(Click-target data)
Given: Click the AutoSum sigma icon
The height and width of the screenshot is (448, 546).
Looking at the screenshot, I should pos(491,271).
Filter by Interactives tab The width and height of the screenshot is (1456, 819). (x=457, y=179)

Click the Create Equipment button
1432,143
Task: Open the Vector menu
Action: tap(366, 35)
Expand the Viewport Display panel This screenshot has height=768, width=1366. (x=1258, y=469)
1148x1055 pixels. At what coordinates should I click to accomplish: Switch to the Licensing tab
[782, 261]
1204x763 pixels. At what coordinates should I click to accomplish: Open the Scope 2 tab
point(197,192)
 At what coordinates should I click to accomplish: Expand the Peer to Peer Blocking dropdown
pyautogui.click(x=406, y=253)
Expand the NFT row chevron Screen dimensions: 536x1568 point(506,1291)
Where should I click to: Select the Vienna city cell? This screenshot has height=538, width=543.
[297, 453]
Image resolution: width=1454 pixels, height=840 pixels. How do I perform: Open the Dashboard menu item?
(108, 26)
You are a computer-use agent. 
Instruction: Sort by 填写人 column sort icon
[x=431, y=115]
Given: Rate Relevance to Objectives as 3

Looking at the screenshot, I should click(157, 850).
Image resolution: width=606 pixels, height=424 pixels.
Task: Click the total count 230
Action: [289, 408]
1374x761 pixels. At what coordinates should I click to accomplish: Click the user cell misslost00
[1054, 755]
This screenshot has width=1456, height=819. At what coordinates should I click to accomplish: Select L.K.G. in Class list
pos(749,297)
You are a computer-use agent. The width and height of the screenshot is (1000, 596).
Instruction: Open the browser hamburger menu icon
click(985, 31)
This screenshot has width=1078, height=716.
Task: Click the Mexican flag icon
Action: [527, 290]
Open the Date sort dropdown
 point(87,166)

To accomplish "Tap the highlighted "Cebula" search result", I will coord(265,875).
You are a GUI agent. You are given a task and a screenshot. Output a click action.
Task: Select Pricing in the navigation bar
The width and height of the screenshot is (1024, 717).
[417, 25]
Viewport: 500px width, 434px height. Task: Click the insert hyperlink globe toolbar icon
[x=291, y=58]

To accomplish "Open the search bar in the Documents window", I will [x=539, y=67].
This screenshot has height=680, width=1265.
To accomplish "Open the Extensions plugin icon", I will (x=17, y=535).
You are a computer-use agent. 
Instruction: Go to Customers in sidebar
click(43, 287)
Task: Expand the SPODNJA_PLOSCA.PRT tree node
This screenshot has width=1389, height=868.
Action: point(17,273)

• _THE EXERCISE_
Please reproduce every entry above again, word for word.

• _RESPONSE_
Given: Click the AutoSum sigma icon
The height and width of the screenshot is (448, 546).
Looking at the screenshot, I should pos(491,271).
Filter by Interactives tab The width and height of the screenshot is (1456, 819). (x=457, y=179)

Click the Create Equipment button
1432,143
Task: Open the Vector menu
Action: tap(366, 35)
Expand the Viewport Display panel This screenshot has height=768, width=1366. (x=1258, y=469)
1148x1055 pixels. At what coordinates should I click to accomplish: Switch to the Licensing tab
[782, 261]
1204x763 pixels. At what coordinates should I click to accomplish: Open the Scope 2 tab
point(197,192)
 At what coordinates should I click to accomplish: Expand the Peer to Peer Blocking dropdown
pyautogui.click(x=406, y=253)
Expand the NFT row chevron Screen dimensions: 536x1568 point(506,1291)
Where should I click to: Select the Vienna city cell? This screenshot has height=538, width=543.
[297, 453]
Image resolution: width=1454 pixels, height=840 pixels. How do I perform: Open the Dashboard menu item?
(108, 26)
You are a computer-use agent. 
Instruction: Sort by 填写人 column sort icon
[x=431, y=115]
Given: Rate Relevance to Objectives as 3

Looking at the screenshot, I should click(157, 850).
Image resolution: width=606 pixels, height=424 pixels.
Task: Click the total count 230
Action: [289, 408]
1374x761 pixels. At what coordinates should I click to accomplish: Click the user cell misslost00
[1054, 755]
This screenshot has width=1456, height=819. At what coordinates should I click to accomplish: Select L.K.G. in Class list
pos(749,297)
You are a computer-use agent. The width and height of the screenshot is (1000, 596).
Instruction: Open the browser hamburger menu icon
click(985, 31)
This screenshot has width=1078, height=716.
Task: Click the Mexican flag icon
Action: [527, 290]
Open the Date sort dropdown
 point(87,166)

To accomplish "Tap the highlighted "Cebula" search result", I will coord(265,875).
You are a GUI agent. You are given a task and a screenshot. Output a click action.
Task: Select Pricing in the navigation bar
The width and height of the screenshot is (1024, 717).
[417, 25]
Viewport: 500px width, 434px height. Task: Click the insert hyperlink globe toolbar icon
[x=291, y=58]

To accomplish "Open the search bar in the Documents window", I will [x=539, y=67].
This screenshot has height=680, width=1265.
To accomplish "Open the Extensions plugin icon", I will (x=17, y=535).
You are a computer-use agent. 
Instruction: Go to Customers in sidebar
click(43, 287)
Task: Expand the SPODNJA_PLOSCA.PRT tree node
This screenshot has width=1389, height=868.
Action: point(17,273)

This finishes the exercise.